Это связано с тем, что коммуникация является основным его свойством, обязанностью и «профессией». Это утверждение носит, по всей вероятности, универсальный характер. Вопрос состоит в том, с кем общается правитель и в каких формах протекает этот коммуникативный процесс.
Основной формой, в которой реализуется речевая деятельность тэнно, являются его указы. Эти указы бывают как устными, так и письменными, но количество письменных указов безусловно превалирует, что говорит об общей ориентированности японской политической культуры на управление с использованием письменного канала информации. При этом обычным для записей хроник является приведение текста указа полностью, т. е. цитирование. Многие указы тэнно являются юридическим документом, они не имеют строго ограниченного во времени и пространстве ситуативного характера, направлены на изменение базового законодательства, предназначаются для того, чтобы все чиновники руководствовались ими в своей повседневной деятельности, в связи с чем эти указы сводятся затем в особые сборники, дополняющие основной корпус законов.

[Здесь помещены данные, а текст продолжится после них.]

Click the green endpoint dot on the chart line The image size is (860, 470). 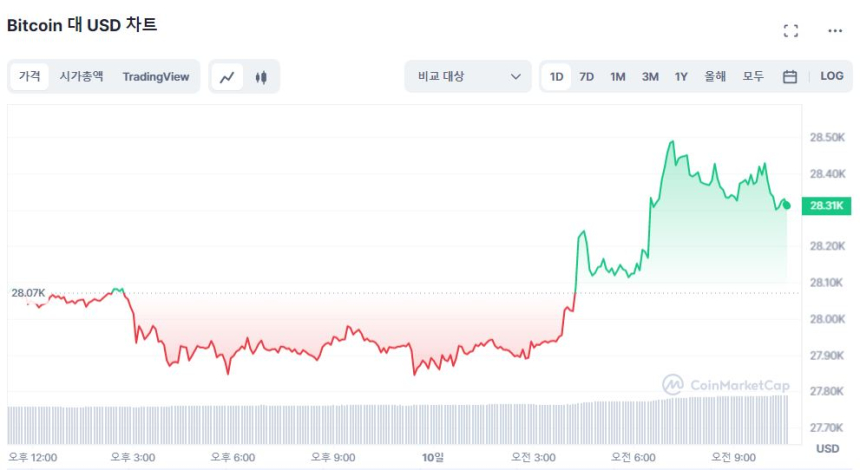tap(787, 205)
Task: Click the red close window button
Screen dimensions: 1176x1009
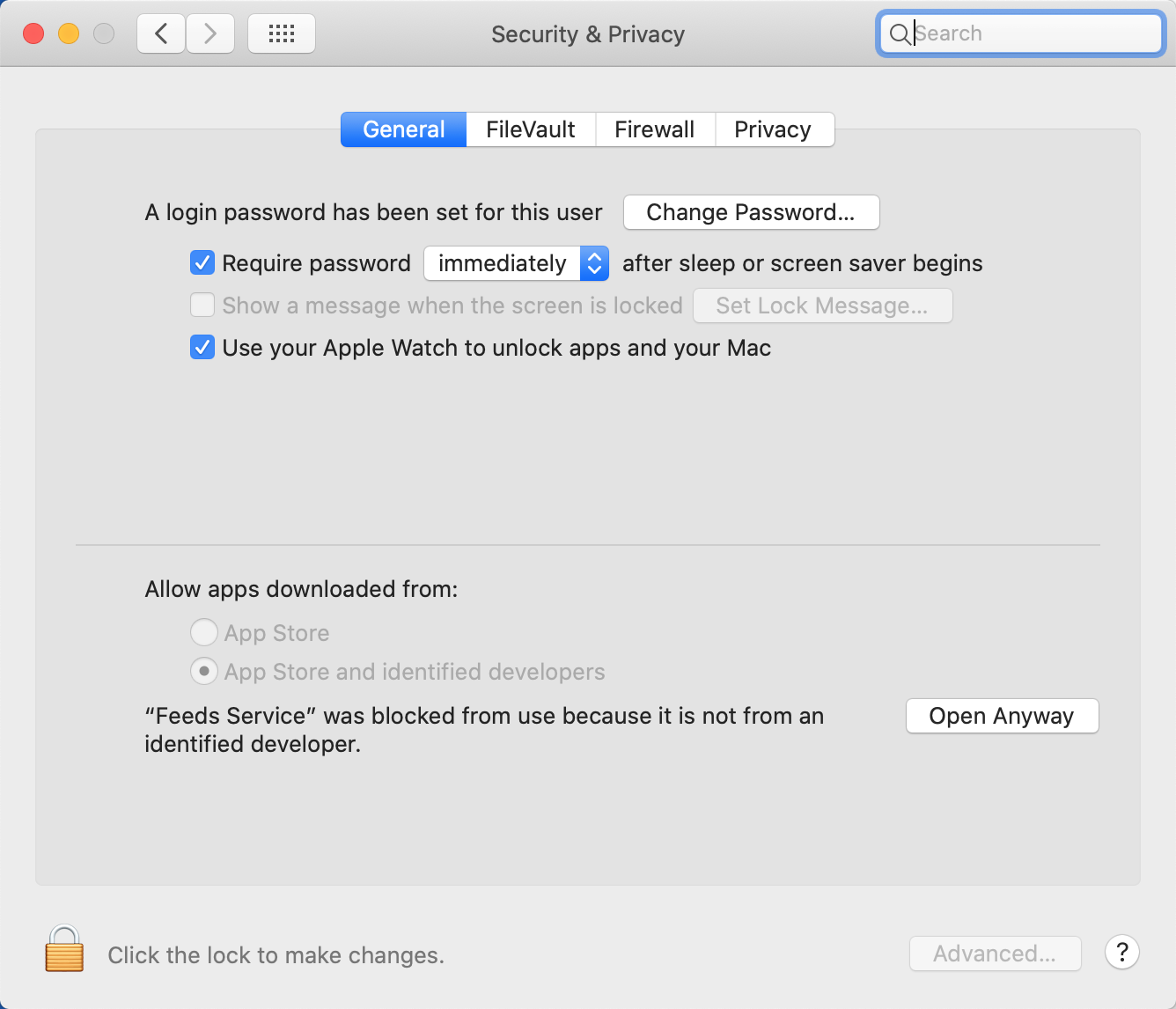Action: coord(33,34)
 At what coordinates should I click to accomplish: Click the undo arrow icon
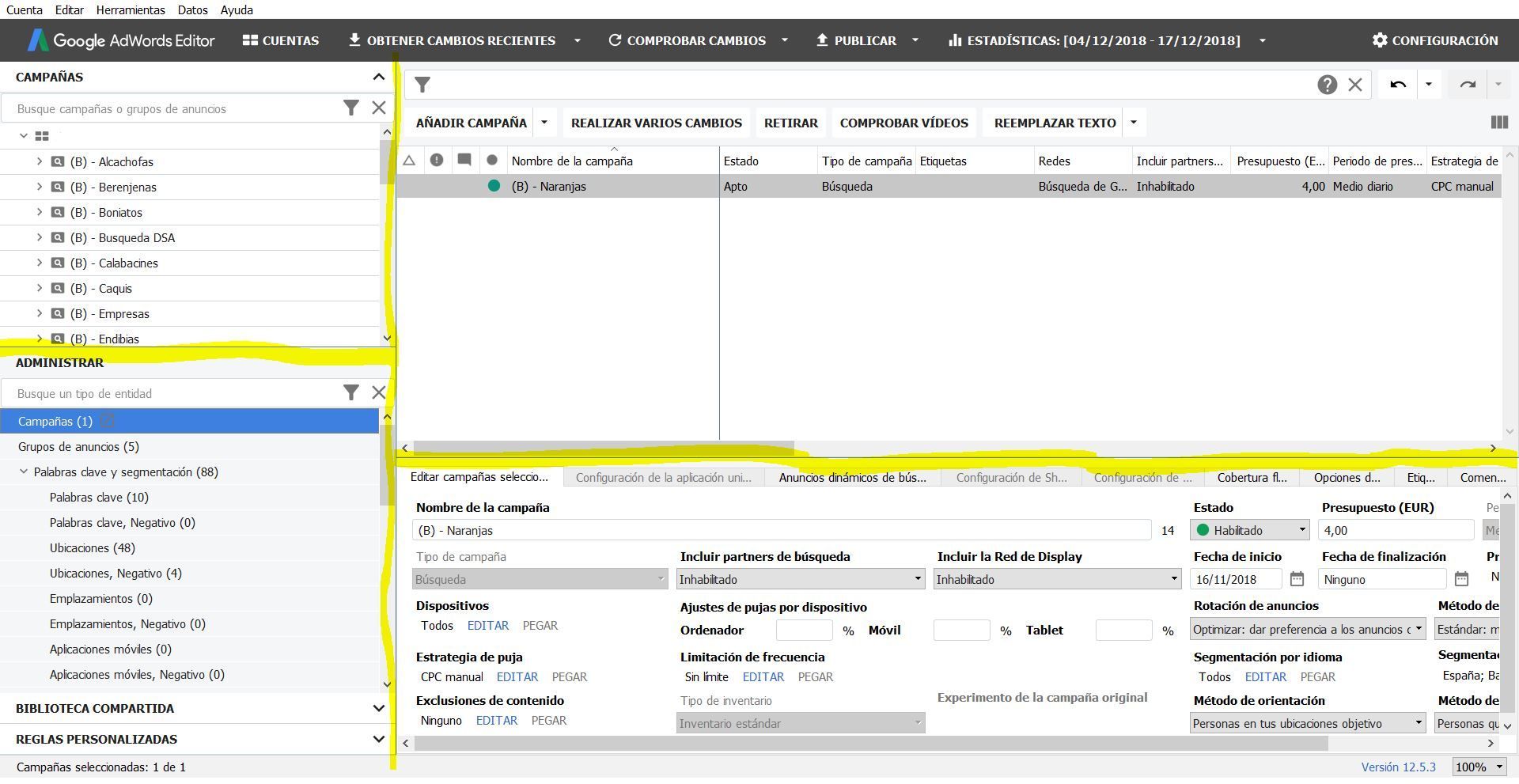1397,85
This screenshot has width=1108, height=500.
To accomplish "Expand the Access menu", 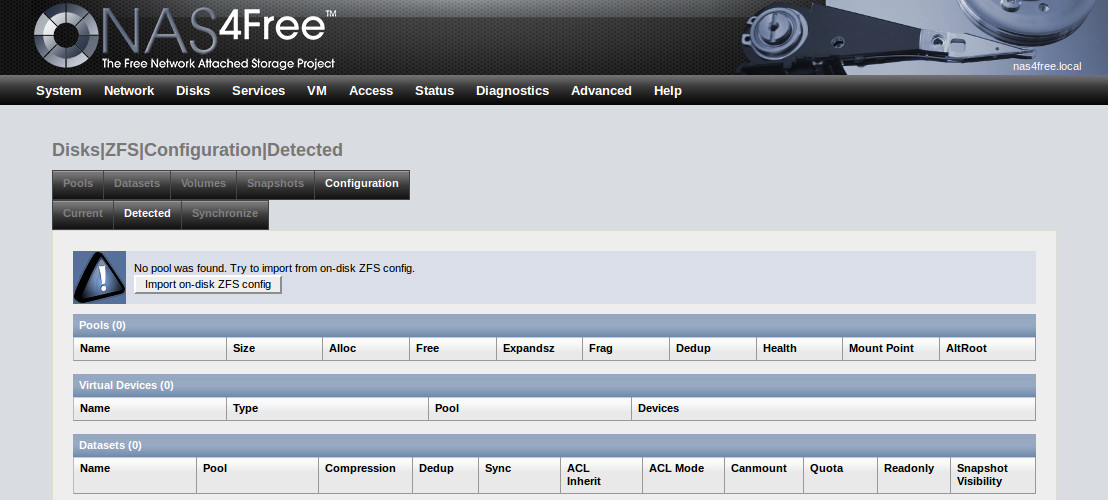I will pyautogui.click(x=371, y=91).
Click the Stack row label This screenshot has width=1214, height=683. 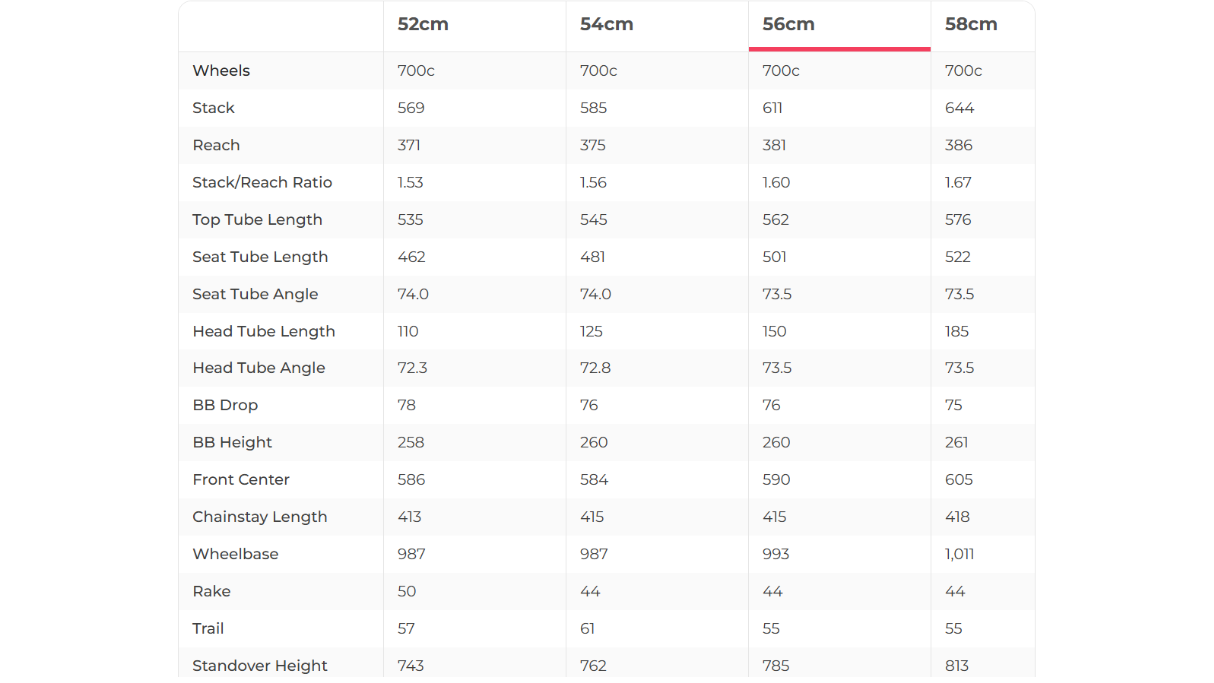pos(213,108)
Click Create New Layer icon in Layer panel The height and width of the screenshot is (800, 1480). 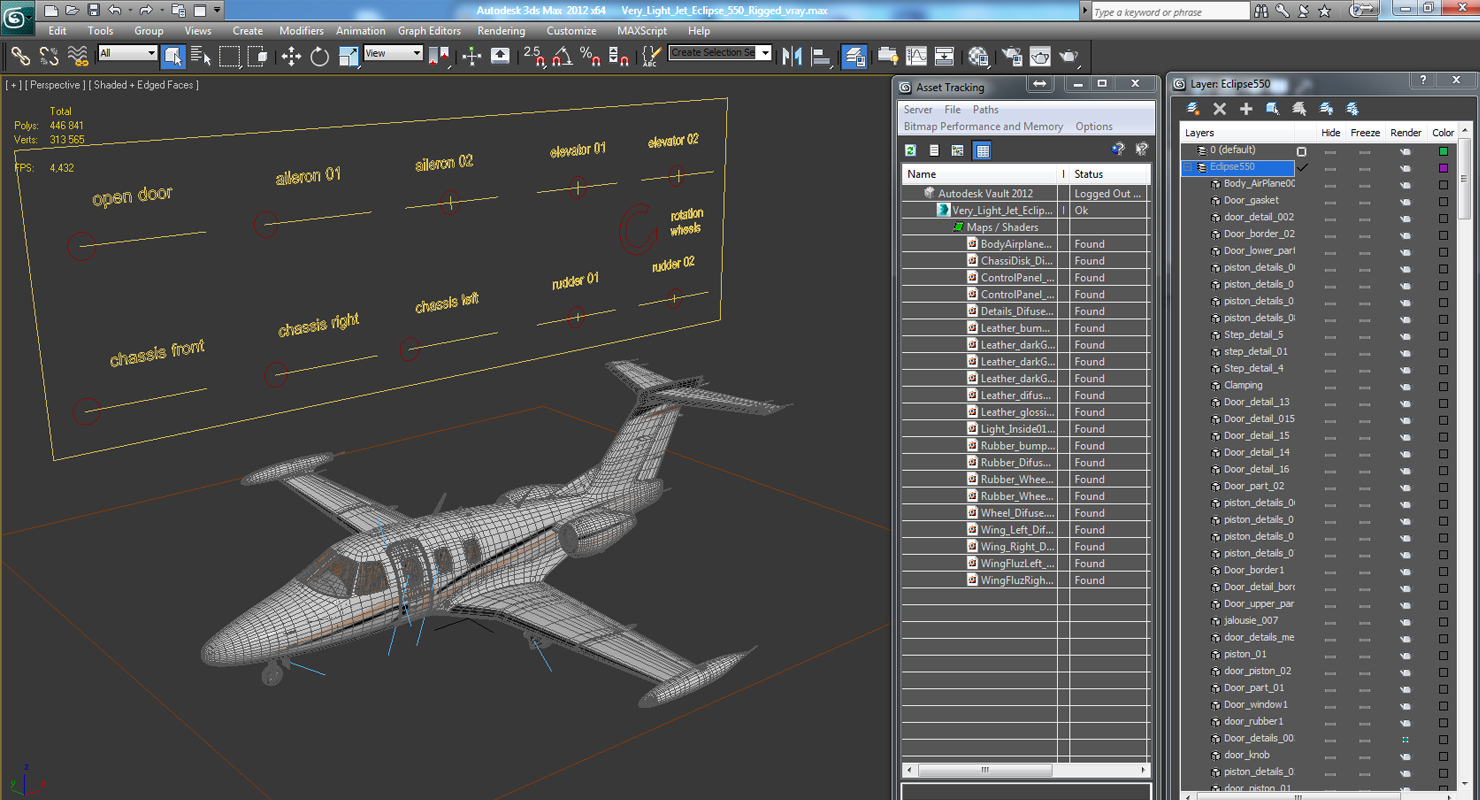1193,108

Как это ни странно, но, согласно официальным источникам, функция прямой речи у царя выявлена слабо. Царь часто отдает различные распоряжения, но обычно они принимают в летописи форму косвенной речи, поскольку имеют сугубо ситуативный и ограниченный во времени характер (например, такому-то явиться туда-то, сделать то-то).
Царские указы фиксировались в указных книгах, которые составлялись в центральных и местных учреждениях. В связи с ситуативностью указов многие из них были обращены к совершенно конкретным адресатам и не имели общегосударственного значения, были предназначены в качестве справочного материала, в основном, применительно к деятельности конкретного лица или учреждения. В связи с этим они отсутствуют и в текстах летописей[798]. Передача распоряжений царя по преимуществу в форме косвенной речи свидетельствует, что для имиджа царя явно не слишком важна форма (стиль) его обращенной к подданным речи (летописца волнует по преимуществу только сам факт приказания), что еще раз подтверждает его ограниченные потенции культурного героя. Вместе с тем летописи охотно приводят переписку царя с высшими церковными иерархами и записи его молитв, что выдает идеального (в пределе — единственно возможного) контрагента царя по диалогу. Это мог быть или сам Бог, или же те профессионалы («богомольцы»), которые были ответственны за осуществление коммуникации с Ним. Остальные исторические агенты, за исключением, может быть, монархов других стран, считались мало достойными для вступления в диалог с царем[799].
Способы и методы сакрализации правителя. Вряд ли нужно еще раз повторять, что верховный правитель — фигура по определению сакральная. Японская и русская традиции не являются в этом смысле исключением (если таковые вообще возможны). Однако формы и методы сакрализации в разных культурах весьма отличаются друг от друга, что обусловлено реальным соотношением политических сил, которые используют в своих целях имеющиеся в культуре дефиниции (культурную «предрасположенность» к тем или иным дефинициям).